Sneak Peak of Jom III!!

The third and final Jom book will be coming out soon! To tide you over, here's a sneak peak! Enjoy!!

Interlude: Dream of the Heavenless Sky

Jom woke to a loud crash. It took his dream eyes a moment to take in his surroundings. He was in a small, wooden walled room. A low fire simmered in the hearth to his right. Another crash and the room lit up from without. He jumped at the sound even as a number of figures rushed into the room from an adjacent chamber.

“Tis a big storm,” the matron, plump and ruddy-faced, announced, smoothing down the wrinkles in her night dress. “Tis only a storm.” Her words were meant to comfort the litter of little ones that clung to her legs.

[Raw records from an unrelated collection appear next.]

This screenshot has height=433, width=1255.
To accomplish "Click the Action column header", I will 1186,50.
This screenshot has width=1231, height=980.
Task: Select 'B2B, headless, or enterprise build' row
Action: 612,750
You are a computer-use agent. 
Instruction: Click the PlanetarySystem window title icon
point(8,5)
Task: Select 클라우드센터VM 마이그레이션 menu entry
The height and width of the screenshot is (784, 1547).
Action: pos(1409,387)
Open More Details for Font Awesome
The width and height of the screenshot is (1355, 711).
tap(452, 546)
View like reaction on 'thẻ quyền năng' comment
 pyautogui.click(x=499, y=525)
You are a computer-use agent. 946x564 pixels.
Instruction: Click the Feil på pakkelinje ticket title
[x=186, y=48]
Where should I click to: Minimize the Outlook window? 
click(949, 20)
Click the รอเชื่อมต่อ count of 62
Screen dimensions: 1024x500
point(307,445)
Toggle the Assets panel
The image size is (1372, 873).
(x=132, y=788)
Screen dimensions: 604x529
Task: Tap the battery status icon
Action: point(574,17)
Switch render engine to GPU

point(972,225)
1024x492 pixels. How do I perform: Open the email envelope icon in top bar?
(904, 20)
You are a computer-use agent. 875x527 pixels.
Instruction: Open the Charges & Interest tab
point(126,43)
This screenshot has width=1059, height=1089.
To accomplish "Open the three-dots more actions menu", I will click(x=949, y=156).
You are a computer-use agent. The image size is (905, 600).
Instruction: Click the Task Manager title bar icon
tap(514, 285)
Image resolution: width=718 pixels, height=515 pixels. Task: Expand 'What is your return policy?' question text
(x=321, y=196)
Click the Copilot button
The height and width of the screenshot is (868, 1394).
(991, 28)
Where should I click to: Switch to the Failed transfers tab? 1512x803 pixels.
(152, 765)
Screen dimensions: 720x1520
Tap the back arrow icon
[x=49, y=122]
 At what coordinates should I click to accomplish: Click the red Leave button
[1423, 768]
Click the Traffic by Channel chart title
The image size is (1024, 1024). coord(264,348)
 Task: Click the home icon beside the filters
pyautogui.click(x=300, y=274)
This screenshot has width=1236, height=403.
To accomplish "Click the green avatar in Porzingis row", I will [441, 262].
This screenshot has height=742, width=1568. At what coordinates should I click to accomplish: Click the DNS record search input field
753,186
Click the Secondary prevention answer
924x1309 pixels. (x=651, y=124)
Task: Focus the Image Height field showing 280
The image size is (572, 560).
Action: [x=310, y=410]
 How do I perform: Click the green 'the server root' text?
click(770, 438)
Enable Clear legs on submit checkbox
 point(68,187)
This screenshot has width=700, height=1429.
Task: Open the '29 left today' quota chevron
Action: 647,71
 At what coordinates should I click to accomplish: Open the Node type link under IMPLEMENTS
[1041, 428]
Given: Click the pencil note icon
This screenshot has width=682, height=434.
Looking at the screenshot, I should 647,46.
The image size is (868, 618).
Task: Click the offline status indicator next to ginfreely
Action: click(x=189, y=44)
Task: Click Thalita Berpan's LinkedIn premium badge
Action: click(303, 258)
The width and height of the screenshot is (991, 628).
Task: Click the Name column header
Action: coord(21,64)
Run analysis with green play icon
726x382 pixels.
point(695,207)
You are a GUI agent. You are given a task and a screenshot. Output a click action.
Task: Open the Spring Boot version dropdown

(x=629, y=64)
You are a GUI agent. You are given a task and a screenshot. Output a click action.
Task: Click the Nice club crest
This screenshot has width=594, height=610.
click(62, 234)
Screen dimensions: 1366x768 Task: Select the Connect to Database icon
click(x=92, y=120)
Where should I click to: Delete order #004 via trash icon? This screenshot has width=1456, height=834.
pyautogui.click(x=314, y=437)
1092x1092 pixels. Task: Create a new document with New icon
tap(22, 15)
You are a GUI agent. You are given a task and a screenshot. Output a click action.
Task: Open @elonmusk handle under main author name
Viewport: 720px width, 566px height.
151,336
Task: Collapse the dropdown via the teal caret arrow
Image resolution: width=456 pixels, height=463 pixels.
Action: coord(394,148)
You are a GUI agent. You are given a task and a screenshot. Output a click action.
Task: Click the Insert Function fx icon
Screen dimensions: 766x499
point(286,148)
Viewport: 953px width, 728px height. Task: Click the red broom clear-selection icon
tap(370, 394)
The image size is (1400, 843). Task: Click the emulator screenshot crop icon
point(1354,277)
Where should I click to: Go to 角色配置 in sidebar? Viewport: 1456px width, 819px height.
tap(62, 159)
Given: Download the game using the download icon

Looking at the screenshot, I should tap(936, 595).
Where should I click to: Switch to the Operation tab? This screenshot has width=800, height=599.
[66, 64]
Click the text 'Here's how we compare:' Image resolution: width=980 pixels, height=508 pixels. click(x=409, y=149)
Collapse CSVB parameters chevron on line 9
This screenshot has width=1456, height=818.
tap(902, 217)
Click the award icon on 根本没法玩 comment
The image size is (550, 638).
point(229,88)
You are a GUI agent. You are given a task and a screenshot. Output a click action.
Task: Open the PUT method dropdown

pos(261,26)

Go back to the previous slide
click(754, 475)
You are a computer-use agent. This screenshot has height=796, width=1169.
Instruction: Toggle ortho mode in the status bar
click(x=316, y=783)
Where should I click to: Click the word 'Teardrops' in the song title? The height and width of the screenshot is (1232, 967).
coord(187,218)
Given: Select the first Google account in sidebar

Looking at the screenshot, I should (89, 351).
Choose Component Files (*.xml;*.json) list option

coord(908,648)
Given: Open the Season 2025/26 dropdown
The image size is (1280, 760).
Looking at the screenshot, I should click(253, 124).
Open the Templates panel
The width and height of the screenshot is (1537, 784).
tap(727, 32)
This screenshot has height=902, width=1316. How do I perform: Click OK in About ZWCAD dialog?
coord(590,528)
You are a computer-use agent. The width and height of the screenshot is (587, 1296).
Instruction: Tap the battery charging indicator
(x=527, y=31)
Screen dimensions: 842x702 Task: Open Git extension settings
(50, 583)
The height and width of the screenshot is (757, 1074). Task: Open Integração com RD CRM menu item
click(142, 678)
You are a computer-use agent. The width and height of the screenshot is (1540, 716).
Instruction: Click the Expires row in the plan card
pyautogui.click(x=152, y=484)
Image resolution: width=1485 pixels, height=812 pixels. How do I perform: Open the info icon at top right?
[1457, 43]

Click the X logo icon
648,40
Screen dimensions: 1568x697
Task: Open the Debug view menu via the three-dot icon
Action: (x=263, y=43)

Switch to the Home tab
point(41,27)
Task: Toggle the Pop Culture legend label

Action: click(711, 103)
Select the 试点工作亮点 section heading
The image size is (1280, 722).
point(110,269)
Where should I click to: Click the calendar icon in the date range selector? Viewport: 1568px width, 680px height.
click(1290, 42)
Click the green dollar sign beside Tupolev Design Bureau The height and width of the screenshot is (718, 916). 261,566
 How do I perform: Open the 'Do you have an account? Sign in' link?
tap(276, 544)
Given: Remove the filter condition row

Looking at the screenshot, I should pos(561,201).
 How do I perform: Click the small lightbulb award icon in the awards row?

“Nay,” the father said, peering through the shutters. “Tis the gods.”

She waved her hand in the darkness at his words. “There ye go again with the gods. Always the gods.”

“Do not blaspheme, woman!”

But she tutted. “The gods are the reason for the drought. The gods caused the flood two harvests back. The gods took our youngest…”

“Aye. And they’ll take more if you don’t hold yer tongue.”

Just then the door blew open. Outside, the wind was fierce and biting. The children shrieked. As the mother herded them into the other room, the man went to shut and fasten the door. When he got to the threshold, however, he peered out into the storm. Something grabbed his attention and, without a word, stepped out into the tempest.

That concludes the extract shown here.